No vivimos para compararnos con alguien, sino para adorar al único que merece toda la adoración y alabanza: Jesús. Él un día llegó al pesebre de nuestro corazón, un lugar humilde y a veces sucio, y eligió habitar allí. Aunque al principio no había predicado ni hecho milagros, su presencia cambió el mundo porque el Dios sobrenatural vino a darnos libertad y vida.
Dios preparó todo para su Hijo y también tiene un plan para cada uno de nosotros. Nuestra vida no es casualidad, y aunque hayamos vivido fracasos, ellos no estaban en sus planes, porque Él ha venido a restaurarnos.
Cuando los pastores recibieron la visita del ángel, respondieron dejando sus tareas para ir a adorar al Salvador. Así mismo, los sabios también dejaron todo para buscar al Rey.

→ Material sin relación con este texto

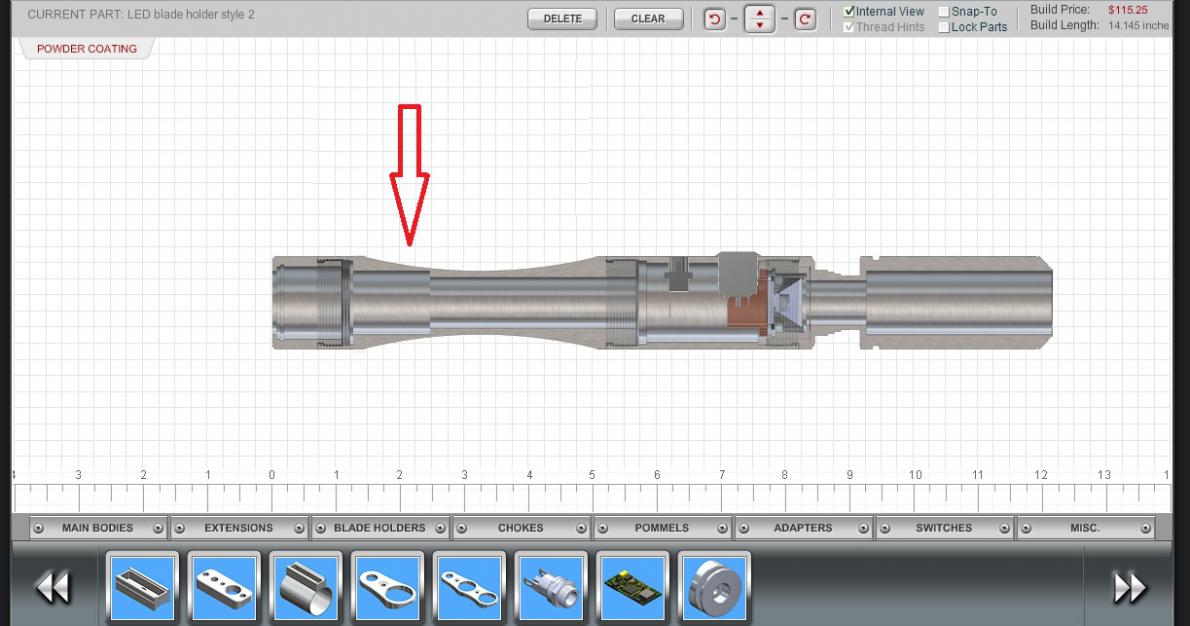
Task: Switch to the SWITCHES category tab
Action: click(943, 528)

Esto nos muestra que debemos estar dispuestos a tomar decisiones y actuar cuando Dios llama, sin quedarnos cómodos ni indiferentes.
El mundo puede estar distraído, pero nada debe reemplazar nuestra adoración, oración y comunión con Jesús, quien tiene el poder para transformar el mundo espiritual. Rendirse a Dios es la mejor decisión que podemos tomar, y hacerlo con amor y entrega genuina, no por obligación.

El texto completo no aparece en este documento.